这本不该存在的书,曾是她唯一的通行证,也是母亲布阵的钥匙。
它能引动人心最深处的软肋,但它从不说谎——因为它照见的是执笔者心底最真实的情感。
所以,她必须让它烧。
远处脚步声起。
白衣素裙,身形瘦削,面具纯白无痕,手中一支断裂的朱笔,墨迹斑驳如血。
那人一步步踏上台阶,每一步都像踩在众人呼吸之上。
当她站定,全场寂静无声。
然后,她开口了。
“我判自己,罪无可赦。”
声音与闻昭昭一模一样,分毫不差,连语调里的微颤都复刻得精准无比。
这是“音织奴”技术的极致——不只是模仿声线,更是读取记忆、情绪、甚至潜意识中的语气习惯。
老白在台下猛地抬头:“她用了‘回响共鸣’,把女儿过去自责时的录音剪辑重构……这是心理绞杀!”
阿蛮手按刀柄,却被谢无咎抬手拦住。
台上,闻昭昭却笑了。
她迎上前一步,直视那张空白面具,仿佛能看穿其后苍老的眼眸。
“你说我是你写的判词?”她轻声问,“那你告诉我——一个母亲,怎么能写得出‘怕雷声’这三个字?又怎么知道,我在第七封情判写完那晚,梦见父亲死在我怀里,哭到睁不开眼?”
面具微微一震。
“你能复制我说过的话,能模拟我的逻辑,甚至能用百姓的信仰筑起神坛。”她缓缓抬手,指尖划过自己的胸口,“但你漏了一条:真正的‘情’,是从不说服别人的。它是挣扎,是矛盾,是明知该恨却忍不住痛惜——而你,只想让人服从。”
话音落下,她忽然扬手。
《验情书》飞入火盆。
火焰“轰”地腾起,映红半片夜空。
那一瞬,天地似有共鸣,地下隐隐传来机关崩解之声。
面具之下,传出一声撕心裂肺的尖叫——不是愤怒,是失控的悲鸣,像一根绷了四十年的弦,终于断裂。

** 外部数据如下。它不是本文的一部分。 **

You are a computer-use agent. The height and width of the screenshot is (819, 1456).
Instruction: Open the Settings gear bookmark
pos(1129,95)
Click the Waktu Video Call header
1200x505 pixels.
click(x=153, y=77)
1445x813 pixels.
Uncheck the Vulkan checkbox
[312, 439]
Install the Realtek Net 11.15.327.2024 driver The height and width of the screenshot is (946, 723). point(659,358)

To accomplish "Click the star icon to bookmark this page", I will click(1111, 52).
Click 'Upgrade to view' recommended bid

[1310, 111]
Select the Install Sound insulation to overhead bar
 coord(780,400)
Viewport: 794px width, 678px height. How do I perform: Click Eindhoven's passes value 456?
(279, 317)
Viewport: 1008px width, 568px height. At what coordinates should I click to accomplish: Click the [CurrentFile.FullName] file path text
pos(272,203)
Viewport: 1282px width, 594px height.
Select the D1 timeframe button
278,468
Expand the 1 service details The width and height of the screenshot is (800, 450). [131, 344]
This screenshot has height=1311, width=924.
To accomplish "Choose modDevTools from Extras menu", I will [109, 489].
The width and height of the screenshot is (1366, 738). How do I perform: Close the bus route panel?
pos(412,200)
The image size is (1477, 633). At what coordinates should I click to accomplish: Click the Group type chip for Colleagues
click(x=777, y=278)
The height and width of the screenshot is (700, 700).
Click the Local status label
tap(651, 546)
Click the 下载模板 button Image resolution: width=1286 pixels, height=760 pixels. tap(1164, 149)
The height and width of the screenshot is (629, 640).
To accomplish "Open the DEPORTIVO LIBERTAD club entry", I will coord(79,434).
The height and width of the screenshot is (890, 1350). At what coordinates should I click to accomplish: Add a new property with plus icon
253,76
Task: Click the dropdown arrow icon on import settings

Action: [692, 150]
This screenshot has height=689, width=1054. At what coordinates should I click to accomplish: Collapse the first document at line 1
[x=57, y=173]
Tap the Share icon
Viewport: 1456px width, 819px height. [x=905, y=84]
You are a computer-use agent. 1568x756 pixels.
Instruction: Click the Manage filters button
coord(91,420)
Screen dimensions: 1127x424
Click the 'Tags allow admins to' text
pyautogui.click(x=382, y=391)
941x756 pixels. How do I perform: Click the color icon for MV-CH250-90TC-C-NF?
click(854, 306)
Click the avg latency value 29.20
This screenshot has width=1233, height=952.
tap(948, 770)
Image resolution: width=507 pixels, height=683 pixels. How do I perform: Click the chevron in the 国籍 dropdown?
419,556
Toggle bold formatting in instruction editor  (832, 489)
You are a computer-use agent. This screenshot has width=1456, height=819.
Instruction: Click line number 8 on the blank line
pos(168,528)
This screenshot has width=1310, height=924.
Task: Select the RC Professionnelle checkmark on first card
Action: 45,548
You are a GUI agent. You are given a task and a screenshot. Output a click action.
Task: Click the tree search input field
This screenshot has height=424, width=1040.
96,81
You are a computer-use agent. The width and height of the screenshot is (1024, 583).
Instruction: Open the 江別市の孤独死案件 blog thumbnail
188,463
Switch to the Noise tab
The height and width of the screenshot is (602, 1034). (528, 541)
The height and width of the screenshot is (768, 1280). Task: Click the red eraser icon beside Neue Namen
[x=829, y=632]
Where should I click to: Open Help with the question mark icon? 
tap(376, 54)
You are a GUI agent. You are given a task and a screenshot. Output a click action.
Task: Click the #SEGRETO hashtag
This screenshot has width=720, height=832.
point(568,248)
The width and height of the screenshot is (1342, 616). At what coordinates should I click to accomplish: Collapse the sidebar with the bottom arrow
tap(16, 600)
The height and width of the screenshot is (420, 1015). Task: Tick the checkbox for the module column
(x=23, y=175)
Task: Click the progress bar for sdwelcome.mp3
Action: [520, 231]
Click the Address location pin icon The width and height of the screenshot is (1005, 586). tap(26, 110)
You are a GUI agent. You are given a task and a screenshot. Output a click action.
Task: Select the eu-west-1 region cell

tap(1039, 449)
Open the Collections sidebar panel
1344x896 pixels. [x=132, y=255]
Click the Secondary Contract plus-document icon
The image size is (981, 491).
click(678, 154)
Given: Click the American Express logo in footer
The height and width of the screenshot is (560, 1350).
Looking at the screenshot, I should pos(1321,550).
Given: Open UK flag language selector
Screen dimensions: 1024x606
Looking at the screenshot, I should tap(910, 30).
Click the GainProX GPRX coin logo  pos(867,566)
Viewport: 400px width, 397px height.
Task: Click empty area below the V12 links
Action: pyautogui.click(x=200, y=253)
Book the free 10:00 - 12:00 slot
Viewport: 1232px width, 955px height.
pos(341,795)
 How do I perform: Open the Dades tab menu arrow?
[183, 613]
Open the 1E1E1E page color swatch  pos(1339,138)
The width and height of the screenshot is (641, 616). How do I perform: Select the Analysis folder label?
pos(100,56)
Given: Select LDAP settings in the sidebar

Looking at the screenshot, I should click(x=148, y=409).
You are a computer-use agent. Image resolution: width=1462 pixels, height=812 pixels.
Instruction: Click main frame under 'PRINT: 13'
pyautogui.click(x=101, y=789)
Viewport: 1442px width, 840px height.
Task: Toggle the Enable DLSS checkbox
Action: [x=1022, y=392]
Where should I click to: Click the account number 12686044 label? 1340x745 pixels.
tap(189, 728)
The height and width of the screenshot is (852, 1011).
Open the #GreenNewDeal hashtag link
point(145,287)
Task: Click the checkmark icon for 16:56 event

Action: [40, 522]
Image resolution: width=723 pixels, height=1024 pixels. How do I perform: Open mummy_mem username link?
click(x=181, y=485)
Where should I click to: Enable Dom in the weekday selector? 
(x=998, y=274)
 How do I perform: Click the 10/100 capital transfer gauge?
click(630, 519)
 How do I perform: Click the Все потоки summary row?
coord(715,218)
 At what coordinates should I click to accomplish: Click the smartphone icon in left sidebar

那身影踉跄后退,面具滑落,砸在石阶上,发出清脆一响。
烛光下,露出一张苍白苍老的脸。
眼角细纹如刻,唇边一道旧疤,是幼年为救女儿被滚水烫伤留下的痕迹。
是闻夫人。
她望着女儿,嘴唇颤抖:“昭儿……你不懂……若不毁掉这虚妄的信,天下永无清明……”
闻昭昭一步步走近,目光沉静如深潭。
“妈。”她唤了一声,嗓音很轻,却重得压住了所有喧嚣,“我不是你的工具,也不是你的赎罪券。”
她停顿片刻,看着母亲眼中溃散的光。
“这一封判词,我不写了。”
“我判你——自由。”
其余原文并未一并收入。